(Beginning of Data supplied)

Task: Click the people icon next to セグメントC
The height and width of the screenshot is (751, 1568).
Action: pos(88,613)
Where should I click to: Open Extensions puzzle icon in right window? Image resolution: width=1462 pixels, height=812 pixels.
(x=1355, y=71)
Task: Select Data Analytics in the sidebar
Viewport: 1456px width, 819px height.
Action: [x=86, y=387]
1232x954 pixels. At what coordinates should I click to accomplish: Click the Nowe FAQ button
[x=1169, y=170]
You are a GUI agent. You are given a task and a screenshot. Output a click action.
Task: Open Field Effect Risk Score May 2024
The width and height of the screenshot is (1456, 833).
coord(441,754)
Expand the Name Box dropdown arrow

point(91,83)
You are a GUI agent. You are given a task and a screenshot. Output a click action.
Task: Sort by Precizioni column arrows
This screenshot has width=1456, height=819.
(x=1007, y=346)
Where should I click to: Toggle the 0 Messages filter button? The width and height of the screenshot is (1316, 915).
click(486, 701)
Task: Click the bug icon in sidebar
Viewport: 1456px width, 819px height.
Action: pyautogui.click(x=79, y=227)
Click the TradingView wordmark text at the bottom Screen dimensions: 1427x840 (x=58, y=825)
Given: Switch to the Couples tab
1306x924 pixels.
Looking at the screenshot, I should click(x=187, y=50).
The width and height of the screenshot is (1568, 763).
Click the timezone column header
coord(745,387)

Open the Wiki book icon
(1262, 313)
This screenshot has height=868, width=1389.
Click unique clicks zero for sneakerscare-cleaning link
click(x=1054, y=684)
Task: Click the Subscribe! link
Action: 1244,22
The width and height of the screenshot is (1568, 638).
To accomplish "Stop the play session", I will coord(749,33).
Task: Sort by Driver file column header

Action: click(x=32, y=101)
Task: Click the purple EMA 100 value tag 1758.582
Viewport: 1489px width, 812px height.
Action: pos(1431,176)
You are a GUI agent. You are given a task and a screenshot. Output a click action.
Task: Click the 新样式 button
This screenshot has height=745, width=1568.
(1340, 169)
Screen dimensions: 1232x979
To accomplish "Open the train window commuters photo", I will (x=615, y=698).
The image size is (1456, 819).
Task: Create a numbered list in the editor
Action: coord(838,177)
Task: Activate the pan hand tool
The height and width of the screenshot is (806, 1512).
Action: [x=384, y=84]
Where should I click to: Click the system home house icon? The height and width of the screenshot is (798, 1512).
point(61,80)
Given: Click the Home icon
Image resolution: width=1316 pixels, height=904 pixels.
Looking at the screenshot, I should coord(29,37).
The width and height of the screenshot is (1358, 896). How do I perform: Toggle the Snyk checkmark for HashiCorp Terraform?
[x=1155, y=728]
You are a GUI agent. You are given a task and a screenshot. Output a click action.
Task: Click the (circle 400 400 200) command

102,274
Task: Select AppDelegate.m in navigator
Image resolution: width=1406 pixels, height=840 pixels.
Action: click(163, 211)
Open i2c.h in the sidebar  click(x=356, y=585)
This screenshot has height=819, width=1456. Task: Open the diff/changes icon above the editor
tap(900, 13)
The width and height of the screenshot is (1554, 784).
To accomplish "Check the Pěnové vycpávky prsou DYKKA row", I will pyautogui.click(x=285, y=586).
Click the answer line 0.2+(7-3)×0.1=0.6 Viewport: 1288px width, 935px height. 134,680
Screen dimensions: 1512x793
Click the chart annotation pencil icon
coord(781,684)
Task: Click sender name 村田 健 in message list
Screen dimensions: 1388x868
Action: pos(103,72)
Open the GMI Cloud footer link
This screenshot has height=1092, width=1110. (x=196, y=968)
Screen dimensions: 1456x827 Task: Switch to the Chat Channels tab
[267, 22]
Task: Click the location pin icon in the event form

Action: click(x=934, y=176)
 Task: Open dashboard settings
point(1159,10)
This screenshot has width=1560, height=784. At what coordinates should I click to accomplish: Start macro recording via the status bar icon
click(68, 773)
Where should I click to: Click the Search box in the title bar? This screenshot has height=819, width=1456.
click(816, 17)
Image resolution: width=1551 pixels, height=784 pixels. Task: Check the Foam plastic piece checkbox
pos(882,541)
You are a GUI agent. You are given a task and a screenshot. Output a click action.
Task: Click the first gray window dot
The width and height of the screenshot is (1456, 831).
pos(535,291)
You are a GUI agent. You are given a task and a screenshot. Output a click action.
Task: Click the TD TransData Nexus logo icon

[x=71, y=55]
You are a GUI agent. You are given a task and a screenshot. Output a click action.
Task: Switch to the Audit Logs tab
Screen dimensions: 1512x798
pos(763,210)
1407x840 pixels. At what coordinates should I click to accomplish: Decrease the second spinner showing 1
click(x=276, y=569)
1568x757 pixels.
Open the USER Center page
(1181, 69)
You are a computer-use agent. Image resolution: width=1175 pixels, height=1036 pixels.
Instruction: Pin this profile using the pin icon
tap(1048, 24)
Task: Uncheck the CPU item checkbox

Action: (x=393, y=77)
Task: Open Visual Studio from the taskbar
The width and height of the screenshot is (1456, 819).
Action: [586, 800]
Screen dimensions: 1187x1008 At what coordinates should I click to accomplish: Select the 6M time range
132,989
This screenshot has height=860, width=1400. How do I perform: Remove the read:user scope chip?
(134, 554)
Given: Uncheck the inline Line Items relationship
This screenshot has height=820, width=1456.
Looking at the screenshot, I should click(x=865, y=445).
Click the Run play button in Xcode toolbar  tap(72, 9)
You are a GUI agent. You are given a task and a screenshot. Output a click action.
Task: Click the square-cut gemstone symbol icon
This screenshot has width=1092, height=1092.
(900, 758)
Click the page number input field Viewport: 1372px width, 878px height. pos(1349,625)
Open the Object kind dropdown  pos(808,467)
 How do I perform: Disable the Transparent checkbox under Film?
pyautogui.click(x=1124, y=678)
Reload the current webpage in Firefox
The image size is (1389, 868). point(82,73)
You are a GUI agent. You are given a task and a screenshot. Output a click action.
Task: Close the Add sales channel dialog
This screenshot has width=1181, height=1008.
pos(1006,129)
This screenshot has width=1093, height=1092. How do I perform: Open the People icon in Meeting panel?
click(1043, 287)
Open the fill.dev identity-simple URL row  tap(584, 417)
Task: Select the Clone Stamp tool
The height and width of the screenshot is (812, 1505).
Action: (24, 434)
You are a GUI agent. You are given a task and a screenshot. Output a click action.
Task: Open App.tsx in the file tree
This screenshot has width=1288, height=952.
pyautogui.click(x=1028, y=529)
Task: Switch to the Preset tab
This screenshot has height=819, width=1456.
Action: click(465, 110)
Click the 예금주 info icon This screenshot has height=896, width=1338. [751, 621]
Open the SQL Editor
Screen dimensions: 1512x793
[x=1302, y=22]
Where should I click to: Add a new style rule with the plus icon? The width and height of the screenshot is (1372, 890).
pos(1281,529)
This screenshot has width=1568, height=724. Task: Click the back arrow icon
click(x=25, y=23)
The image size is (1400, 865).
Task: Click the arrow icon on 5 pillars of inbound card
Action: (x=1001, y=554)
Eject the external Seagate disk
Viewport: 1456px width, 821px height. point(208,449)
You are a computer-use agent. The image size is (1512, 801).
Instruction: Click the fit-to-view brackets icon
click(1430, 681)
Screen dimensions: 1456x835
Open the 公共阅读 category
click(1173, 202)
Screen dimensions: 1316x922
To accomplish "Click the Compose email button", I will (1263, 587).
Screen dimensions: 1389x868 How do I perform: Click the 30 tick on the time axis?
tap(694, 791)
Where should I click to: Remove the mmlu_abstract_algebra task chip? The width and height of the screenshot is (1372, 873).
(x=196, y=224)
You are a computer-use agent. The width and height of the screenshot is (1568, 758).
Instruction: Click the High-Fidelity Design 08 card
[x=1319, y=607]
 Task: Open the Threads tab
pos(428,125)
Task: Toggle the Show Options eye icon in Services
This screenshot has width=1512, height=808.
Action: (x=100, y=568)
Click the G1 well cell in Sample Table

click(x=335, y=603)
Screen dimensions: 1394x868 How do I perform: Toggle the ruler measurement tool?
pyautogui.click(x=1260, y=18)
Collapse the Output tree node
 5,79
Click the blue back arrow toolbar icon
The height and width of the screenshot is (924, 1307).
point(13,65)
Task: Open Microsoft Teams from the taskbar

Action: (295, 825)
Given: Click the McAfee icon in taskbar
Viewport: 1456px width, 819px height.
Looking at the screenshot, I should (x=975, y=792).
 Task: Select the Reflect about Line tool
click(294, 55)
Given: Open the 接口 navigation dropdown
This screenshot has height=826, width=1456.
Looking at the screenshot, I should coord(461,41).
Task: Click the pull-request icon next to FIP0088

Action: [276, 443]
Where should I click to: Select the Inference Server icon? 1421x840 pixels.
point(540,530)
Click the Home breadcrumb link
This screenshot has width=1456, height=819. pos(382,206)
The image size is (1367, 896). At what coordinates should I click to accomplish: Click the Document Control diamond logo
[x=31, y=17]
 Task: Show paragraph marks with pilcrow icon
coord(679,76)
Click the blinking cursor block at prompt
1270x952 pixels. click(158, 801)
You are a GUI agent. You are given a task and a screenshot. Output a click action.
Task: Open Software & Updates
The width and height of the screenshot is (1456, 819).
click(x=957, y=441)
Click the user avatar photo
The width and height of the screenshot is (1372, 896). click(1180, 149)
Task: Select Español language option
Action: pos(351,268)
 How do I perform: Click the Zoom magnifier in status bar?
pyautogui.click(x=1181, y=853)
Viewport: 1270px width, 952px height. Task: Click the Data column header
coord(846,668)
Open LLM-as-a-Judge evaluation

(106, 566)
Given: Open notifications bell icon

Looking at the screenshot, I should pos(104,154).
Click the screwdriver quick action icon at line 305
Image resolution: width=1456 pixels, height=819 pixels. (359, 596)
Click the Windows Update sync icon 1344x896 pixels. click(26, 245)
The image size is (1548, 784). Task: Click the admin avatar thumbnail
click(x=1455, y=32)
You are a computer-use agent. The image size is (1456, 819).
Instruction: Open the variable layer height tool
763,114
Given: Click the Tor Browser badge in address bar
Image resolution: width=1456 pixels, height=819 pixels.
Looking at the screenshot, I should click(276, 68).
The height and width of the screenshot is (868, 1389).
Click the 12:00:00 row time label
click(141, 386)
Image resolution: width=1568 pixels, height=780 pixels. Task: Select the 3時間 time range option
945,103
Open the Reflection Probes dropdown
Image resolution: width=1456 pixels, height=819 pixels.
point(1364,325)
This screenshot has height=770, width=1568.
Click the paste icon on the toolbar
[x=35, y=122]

(End of Data supplied)

What this task involves: The lines to copy are those above that contain the string "sidebar".

Solved exercise:
Task: Select Data Analytics in the sidebar
Task: Click the bug icon in sidebar
Open i2c.h in the sidebar  click(x=356, y=585)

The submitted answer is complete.